__TASK BRIEF__
Give back exactly the line containing "Click the Comptabilité" together with all the lines after it, ending at the final line below.

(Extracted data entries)

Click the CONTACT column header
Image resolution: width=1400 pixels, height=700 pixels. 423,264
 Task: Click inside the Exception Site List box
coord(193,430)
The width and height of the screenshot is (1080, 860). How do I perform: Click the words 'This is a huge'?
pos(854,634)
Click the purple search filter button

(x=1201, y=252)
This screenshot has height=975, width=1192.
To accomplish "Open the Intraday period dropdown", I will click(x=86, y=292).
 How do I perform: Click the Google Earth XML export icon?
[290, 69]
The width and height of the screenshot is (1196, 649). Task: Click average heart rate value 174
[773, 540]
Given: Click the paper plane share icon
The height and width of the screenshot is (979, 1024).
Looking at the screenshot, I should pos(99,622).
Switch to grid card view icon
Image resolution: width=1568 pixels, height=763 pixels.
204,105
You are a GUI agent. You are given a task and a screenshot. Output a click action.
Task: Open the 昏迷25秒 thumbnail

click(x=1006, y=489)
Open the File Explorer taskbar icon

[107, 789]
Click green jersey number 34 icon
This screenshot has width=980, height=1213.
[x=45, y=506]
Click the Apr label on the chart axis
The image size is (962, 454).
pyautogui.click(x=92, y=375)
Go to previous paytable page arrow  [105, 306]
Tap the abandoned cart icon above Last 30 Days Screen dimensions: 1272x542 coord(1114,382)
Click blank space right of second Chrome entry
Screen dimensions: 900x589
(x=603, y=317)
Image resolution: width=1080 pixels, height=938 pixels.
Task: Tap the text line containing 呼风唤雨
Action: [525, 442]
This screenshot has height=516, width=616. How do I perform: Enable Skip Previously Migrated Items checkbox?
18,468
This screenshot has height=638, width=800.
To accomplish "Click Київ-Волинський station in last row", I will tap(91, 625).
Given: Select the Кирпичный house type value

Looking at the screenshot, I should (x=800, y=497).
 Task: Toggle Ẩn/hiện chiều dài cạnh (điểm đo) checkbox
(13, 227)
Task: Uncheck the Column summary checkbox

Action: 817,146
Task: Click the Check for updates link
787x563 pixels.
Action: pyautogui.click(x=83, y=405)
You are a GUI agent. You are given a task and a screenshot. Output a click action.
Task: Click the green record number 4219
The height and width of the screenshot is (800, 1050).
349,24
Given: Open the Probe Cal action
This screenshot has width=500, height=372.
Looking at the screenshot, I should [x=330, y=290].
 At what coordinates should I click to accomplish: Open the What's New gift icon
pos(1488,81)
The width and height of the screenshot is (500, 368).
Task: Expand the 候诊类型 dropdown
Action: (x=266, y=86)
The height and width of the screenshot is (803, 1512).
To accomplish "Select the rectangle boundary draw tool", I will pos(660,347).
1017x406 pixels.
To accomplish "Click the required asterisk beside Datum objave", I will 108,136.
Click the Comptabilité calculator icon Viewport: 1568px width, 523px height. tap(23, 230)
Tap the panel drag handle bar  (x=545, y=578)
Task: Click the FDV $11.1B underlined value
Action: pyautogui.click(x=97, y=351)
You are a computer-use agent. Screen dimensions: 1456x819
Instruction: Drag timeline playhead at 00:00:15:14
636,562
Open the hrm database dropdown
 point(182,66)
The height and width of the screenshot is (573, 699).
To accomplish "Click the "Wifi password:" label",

__RESULT__
Click the Comptabilité calculator icon Viewport: 1568px width, 523px height. tap(23, 230)
Tap the panel drag handle bar  (x=545, y=578)
Task: Click the FDV $11.1B underlined value
Action: pyautogui.click(x=97, y=351)
You are a computer-use agent. Screen dimensions: 1456x819
Instruction: Drag timeline playhead at 00:00:15:14
636,562
Open the hrm database dropdown
 point(182,66)
The height and width of the screenshot is (573, 699).
To accomplish "Click the "Wifi password:" label",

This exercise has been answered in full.